▶ [取り組む作業]
A - ハーベイとコーヒーの文章で、ハーベイの広告文から引かれた1行がコーヒーで予防し治癒できるとしている病名を、すべて挙げてください。
B - ハーベイとコーヒーの文章から、「ハーベイ先生が書いた広告文は」から「物の専門誌に掲載されました。」までを、その両方を含めて一字一句そのまま書き写してください。

▶ [本文]
════
シリーズ『くすりになったコーヒー』


 17世紀半ばのロンドンに、ヨーロッパ初のコーヒーブームが起こりました。ブームが起こる前のイギリスで、コーヒーを飲んでいた最初の著名人は、オックスフォード大学医学部の解剖学者で、後に同大総長になったウイリアム・ハーベイでした(写真)。



 ハーベイは近代医学の創始者で、「血液循環論」は医学史に残る画期的な発見でした。そのハーベイがコーヒーと出会った切っ掛けは、エジプトからの留学生がお土産に持参したコーヒー豆が気に入ったからだそうです。ハーベイはコーヒーの虜になり、特に持病の痛風発作の痛みを消すめに、際限なく飲み続けていたそうです。


 やがてハーベイは、ロンドン中心部で開店したコーヒーハウス第1号「パスカロセ」の主人に頼まれて、客集めのポスターを監修しました。そのポスターこちらが今も大英博物館に残っています(詳しくは → 珈琲一杯の薬理学(医薬経済社)または → こちら)。



 ハーベイ先生が書いた広告文は、コーヒーの効き目をこれでもかと褒め称える内容でした。中でも筆者が仰天したのはこの1行です。


“It is excellent to prevent and cure the Dropsy, Gout, and Scurvy”


「特別に優れている効能は、浮腫病、痛風、壊血病を予防し治癒することである」


 17世紀半ばと言えば、まだビタミンの発見はありませんでした。なのに「コーヒーが壊血病(ビタミンC欠乏症)に良い」とは、一体その根拠は何なのでしょうか?また浮腫病は今ではペラグラと呼ばれるビタミンB3欠乏症で、コーヒーのニコチン酸が効く可能性はあると思います。痛風の原因は尿酸値の上昇で、今ではコーヒーが尿酸値を下げるとなっていますから、痛風の予防にはなるようです。しかし、鎮痛作用のないコーヒーで、痛風発作の痛みが消えるとは思えません。それでもコーヒーをこよなく好んで飲んでいたハーベイが、自分の経験で書いたのでしょうから、それを無下に否定することは出来ません。


 さて、そんな疑問にはっきり答えてくれる論文が、薬用植物の専門誌に掲載されました。


●コーヒーのクロロゲン酸が痛風発作を予防する(詳しくは → こちら)。
════
[保存済みの項目]
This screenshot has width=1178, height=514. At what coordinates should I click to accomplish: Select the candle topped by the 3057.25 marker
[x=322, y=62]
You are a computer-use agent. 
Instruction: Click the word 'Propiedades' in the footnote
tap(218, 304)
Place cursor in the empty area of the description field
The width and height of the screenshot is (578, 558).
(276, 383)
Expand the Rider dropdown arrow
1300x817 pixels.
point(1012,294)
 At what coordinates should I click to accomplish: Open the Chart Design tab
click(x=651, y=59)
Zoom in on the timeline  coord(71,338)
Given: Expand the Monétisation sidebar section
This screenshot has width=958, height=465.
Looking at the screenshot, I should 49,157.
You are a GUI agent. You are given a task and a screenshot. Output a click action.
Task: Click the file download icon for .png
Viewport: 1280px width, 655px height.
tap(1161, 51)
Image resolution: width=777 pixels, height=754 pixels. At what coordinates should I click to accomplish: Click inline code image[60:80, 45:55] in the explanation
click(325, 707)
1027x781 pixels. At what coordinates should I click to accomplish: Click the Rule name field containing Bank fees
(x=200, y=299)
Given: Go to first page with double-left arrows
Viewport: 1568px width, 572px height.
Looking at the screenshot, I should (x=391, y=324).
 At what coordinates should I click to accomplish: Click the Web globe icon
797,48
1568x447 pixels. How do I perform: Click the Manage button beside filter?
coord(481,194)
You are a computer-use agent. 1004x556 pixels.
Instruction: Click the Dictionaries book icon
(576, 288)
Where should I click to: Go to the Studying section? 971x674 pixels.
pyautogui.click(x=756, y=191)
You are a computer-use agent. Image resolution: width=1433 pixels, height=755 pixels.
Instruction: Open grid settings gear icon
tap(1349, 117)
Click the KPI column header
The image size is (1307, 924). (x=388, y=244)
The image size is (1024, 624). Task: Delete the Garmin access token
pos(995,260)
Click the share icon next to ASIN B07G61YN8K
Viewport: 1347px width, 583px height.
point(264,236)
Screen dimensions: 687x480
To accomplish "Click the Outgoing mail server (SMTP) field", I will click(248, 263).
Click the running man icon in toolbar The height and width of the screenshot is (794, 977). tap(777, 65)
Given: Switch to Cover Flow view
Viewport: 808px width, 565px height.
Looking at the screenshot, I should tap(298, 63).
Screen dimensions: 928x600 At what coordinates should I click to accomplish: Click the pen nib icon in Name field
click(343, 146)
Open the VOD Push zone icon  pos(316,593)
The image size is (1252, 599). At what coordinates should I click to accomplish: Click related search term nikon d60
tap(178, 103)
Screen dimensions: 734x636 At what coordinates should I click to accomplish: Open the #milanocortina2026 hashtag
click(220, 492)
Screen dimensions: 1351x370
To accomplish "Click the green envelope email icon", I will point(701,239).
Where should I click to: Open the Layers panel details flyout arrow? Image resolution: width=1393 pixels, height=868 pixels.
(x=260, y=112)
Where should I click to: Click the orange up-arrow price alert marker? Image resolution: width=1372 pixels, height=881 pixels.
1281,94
════
▶ [作業の結果]
A - 浮腫病、痛風、壊血病

B -
ハーベイ先生が書いた広告文は、コーヒーの効き目をこれでもかと褒め称える内容でした。中でも筆者が仰天したのはこの1行です。


“It is excellent to prevent and cure the Dropsy, Gout, and Scurvy”


「特別に優れている効能は、浮腫病、痛風、壊血病を予防し治癒することである」


 17世紀半ばと言えば、まだビタミンの発見はありませんでした。なのに「コーヒーが壊血病(ビタミンC欠乏症)に良い」とは、一体その根拠は何なのでしょうか?また浮腫病は今ではペラグラと呼ばれるビタミンB3欠乏症で、コーヒーのニコチン酸が効く可能性はあると思います。痛風の原因は尿酸値の上昇で、今ではコーヒーが尿酸値を下げるとなっていますから、痛風の予防にはなるようです。しかし、鎮痛作用のないコーヒーで、痛風発作の痛みが消えるとは思えません。それでもコーヒーをこよなく好んで飲んでいたハーベイが、自分の経験で書いたのでしょうから、それを無下に否定することは出来ません。


 さて、そんな疑問にはっきり答えてくれる論文が、薬用植物の専門誌に掲載されました。